::: Exercise inputs

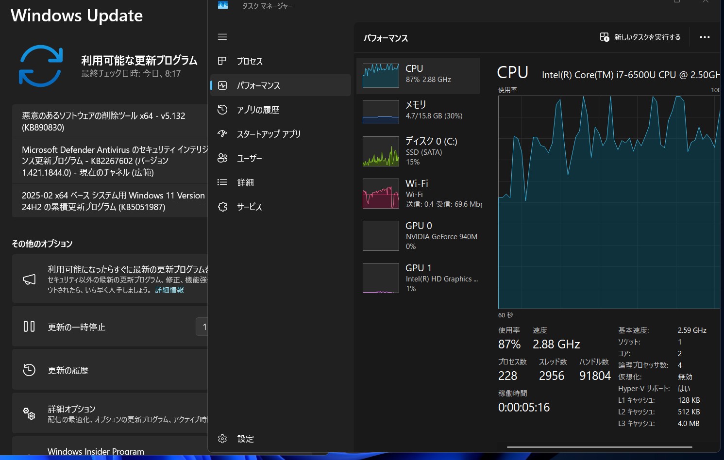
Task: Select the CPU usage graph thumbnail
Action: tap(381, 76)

::::::
::: Exercise inputs

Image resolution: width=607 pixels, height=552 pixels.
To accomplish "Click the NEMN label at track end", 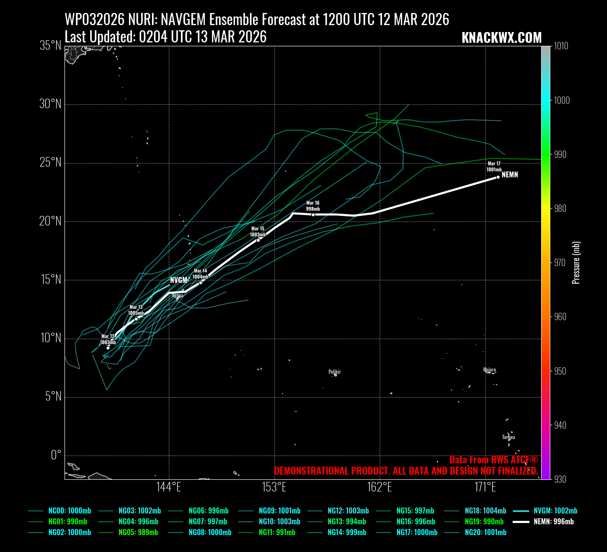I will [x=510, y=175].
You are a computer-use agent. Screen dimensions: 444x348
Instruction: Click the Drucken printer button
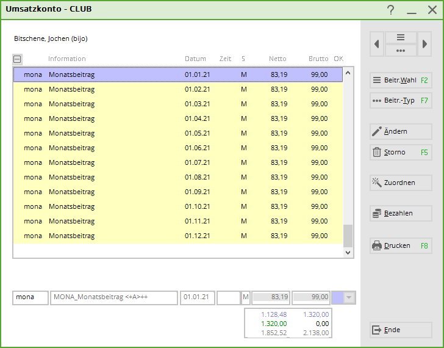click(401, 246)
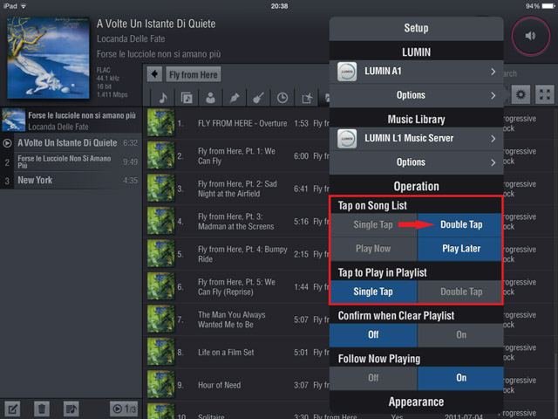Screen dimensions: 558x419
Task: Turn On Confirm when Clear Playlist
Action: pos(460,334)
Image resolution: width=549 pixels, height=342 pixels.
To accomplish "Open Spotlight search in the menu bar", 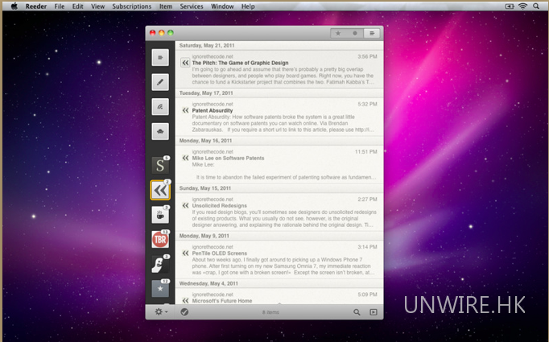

::::::
::: Exercise inputs

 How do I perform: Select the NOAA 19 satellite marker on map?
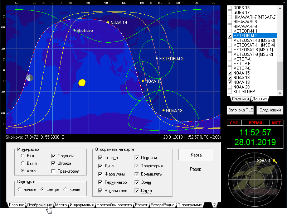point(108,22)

::::::

## Written exercise:
Rename "menu bar" to "toolbar" in the lines starting with the line containing "Image resolution: width=549" and going on through the line containing "Spotlight search in", keeping everything else unchanged. Leave the pictures out of your answer.

## Answer to the task:
Image resolution: width=549 pixels, height=342 pixels.
To accomplish "Open Spotlight search in the toolbar", 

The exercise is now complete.